Exercise aim: In full and exactly, reproduce the entries below, but omit the pictures.

Data shown:
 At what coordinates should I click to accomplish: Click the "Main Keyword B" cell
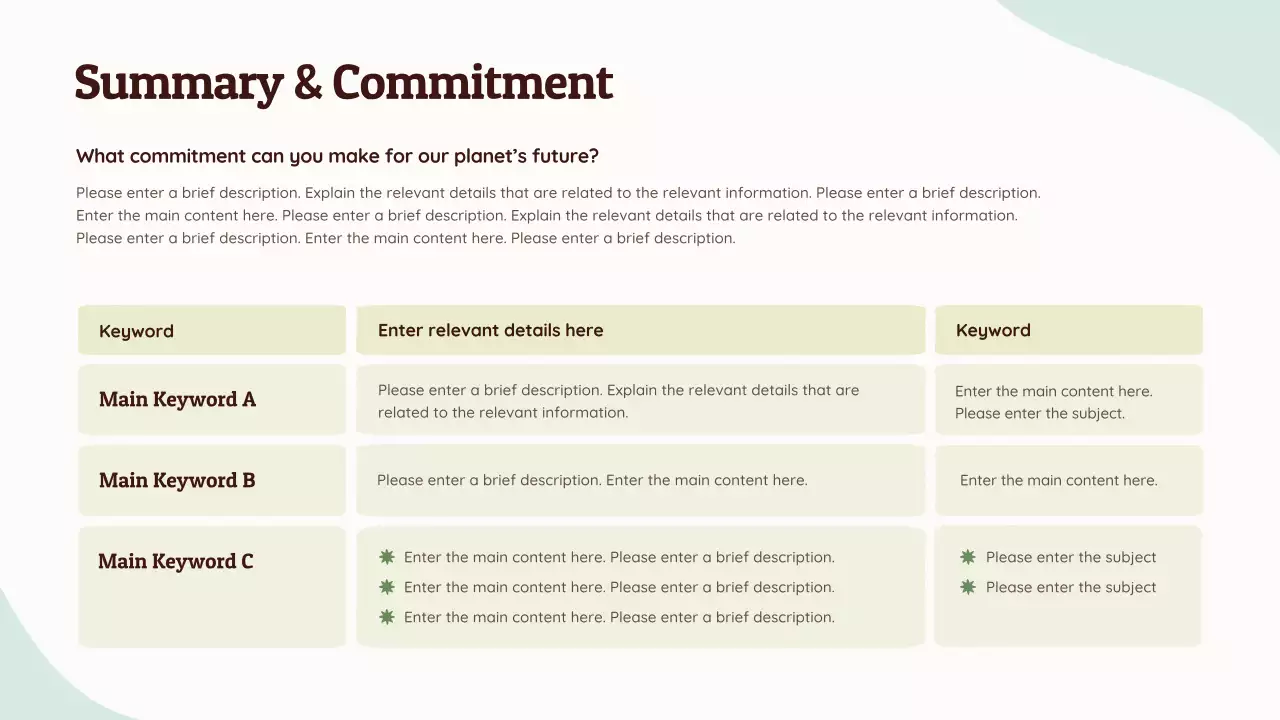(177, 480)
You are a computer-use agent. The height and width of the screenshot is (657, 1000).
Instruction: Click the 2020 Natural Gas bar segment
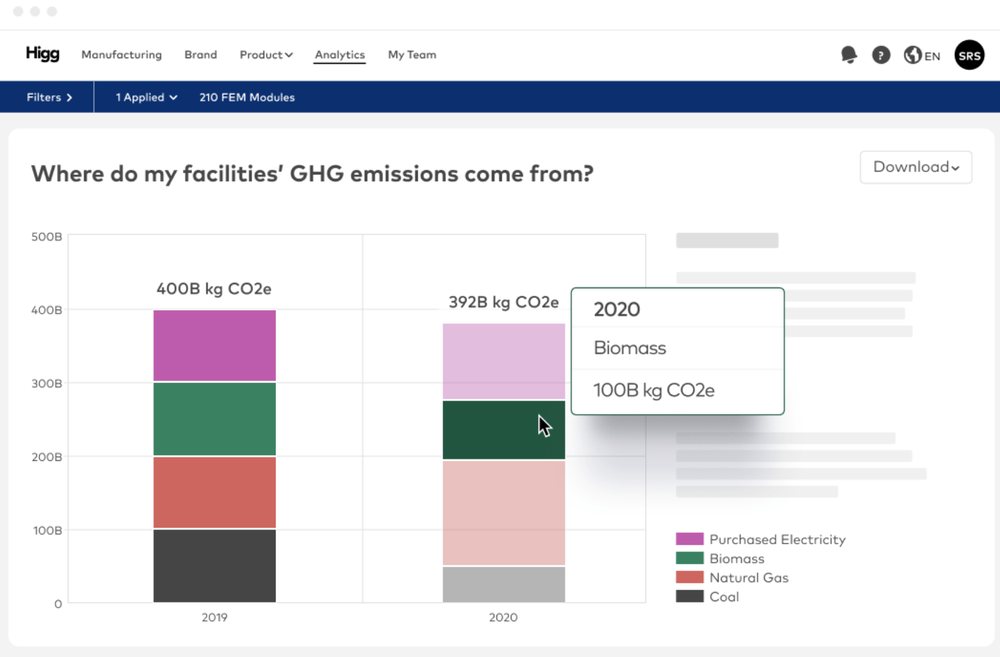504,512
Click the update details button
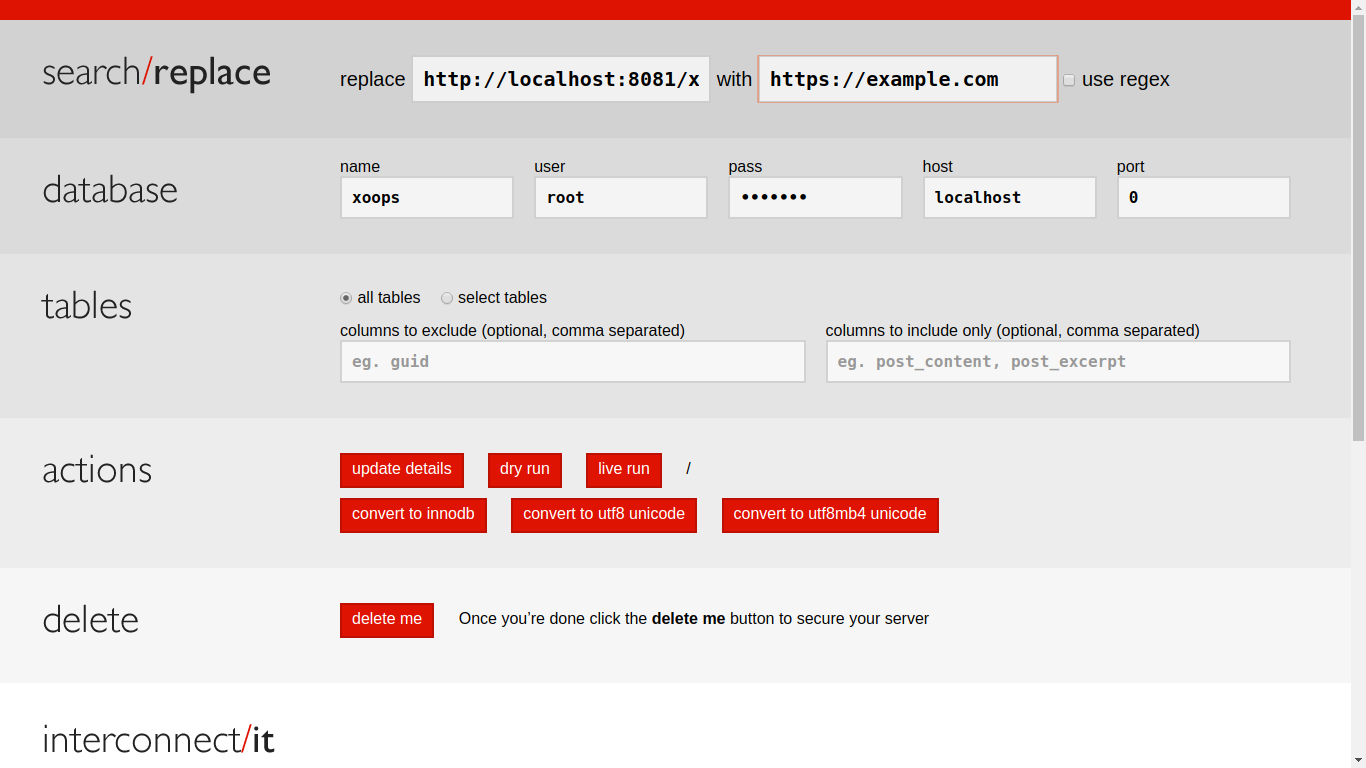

Response to the task:
 At what coordinates should I click to accomplish: Click the "Main Keyword B" cell
(177, 480)
You are a computer-use agent. The height and width of the screenshot is (657, 1000).
Instruction: Click the 2020 Natural Gas bar segment
504,512
Click the update details button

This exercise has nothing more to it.